Although women have made great strides in American culture, they continue to struggle with understanding their sexual role(s) in a society that idealizes beauty in the bedroom but oftentimes questions it in the boardroom. For many, this role conflict leaves women questioning their self-image within relationships and second-guessing their professional image. Situational depression, anxiety, and low self-esteem are common and affect both personal and professional relationships. Wearing multiple “hats” is challenging and difficult for men relate to at times.

Men: Sex & Depression

Depression in men can affect sexual desire and performance. Unfortunately, men often are unwilling to admit to having problems with their sexuality. Many mistakenly feel that the problems are related to their manhood, when, in fact, they can be caused by a medical problem, such as clinical depression or complex interpersonal issues. When a man is suffering from depression, he may still want to have sex, but he will not feel satisfied because he does not feel as good about his body. He may even show more interest in sex as a way to try to get rid of depression. However, a man taking an anti-depressant medication may experience a reduced libido, which exacerbates male depression. Self-blame and frustration are common.

Common Barriers within Sexual Relationships:

  • Contradictions of feeling sexual and inhibited
  • Lack of understanding sexual anatomy
  • Lack of communication
  • Feelings of inadequacy
  • Never experiencing orgasm
  • Feelings of guilt
  • Sexual abuse
  • Anxiety
  • Depression
  • Homosexuality
  • Feelings of inadequacy
  • Feelings of failure
  • Lack of communication
  • Lack of understanding female anatomy
  • Lack of empathy
  • Feelings of guilt
  • Depression
  • Performance anxiety
  • Unrealistic sexual expectations
  • Homosexuality

Physical factors contributing to sexual problems include:

  • Drugs, such as alcohol, nicotine, narcotics, stimulants, antihypertensive (medicines that lower blood pressure), and some psychotherapeutic drugs (drugs that treat psychological problems such as antidepressant drugs).
  • Problems with blood supply
  • Failure of various organs (such as the heart and lungs)
  • Hormonal deficiencies (low testosterone, estrogen, or androgens)

Sexual desire disorders (decreased libido) may be caused by a decrease in the normal production of estrogen (in women) or testosterone (in both men and women).

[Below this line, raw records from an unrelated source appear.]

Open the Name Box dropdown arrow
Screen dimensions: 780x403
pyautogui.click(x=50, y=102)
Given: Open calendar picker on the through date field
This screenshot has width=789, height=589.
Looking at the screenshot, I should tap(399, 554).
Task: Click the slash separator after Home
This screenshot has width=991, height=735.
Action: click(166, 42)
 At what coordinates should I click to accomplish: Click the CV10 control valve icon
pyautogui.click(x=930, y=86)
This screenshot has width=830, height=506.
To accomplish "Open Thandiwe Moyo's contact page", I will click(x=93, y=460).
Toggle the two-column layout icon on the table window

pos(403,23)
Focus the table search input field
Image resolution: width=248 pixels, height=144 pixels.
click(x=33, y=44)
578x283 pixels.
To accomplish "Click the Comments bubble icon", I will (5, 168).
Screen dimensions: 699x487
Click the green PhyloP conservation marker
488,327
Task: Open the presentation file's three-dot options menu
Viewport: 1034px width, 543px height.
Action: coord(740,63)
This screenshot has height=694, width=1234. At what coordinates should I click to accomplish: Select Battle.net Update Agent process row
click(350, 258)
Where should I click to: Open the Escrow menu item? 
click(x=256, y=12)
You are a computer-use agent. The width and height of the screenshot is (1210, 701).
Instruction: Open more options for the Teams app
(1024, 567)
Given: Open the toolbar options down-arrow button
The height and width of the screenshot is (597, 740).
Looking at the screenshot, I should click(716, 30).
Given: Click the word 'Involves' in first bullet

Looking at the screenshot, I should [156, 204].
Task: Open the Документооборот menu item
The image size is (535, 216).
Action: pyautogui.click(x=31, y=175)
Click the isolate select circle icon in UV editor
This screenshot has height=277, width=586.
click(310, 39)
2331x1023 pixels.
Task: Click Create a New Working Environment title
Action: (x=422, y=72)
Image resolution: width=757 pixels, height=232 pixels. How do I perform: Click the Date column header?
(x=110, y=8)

Other causes may be aging, fatigue, pregnancy, and medications -- the SSRI anti-depressants, which include fluoxetine (Prozac), sertraline (Zoloft), and paroxetine (Paxil), are well known to reduce desire in both men and women. Depression and anxiety, can also cause decreased libido.


Open, informative, and accurate communication regarding sexual issues and body image between parents and their children may prevent children from developing anxiety or guilt about sex and may help them develop healthy sexual relationships.

Review all medications, both prescription and over-the-counter, for possible side effects that relate to sexual side effects.

Couples who are open and honest about their sexual preferences and feelings are more likely to avoid some sexual problems. Partners should, ideally, be able to communicate desires and preferences to the other partner.

Simple, open, accurate, and supportive education about sex and sexual behaviors or responses may be all that is required in many cases. Many couples may benefit from joint counseling to address interpersonal issues and communication styles. Individual counseling may be required to address depression, anxieties, fears, inhibitions, poor body image, and self-respect.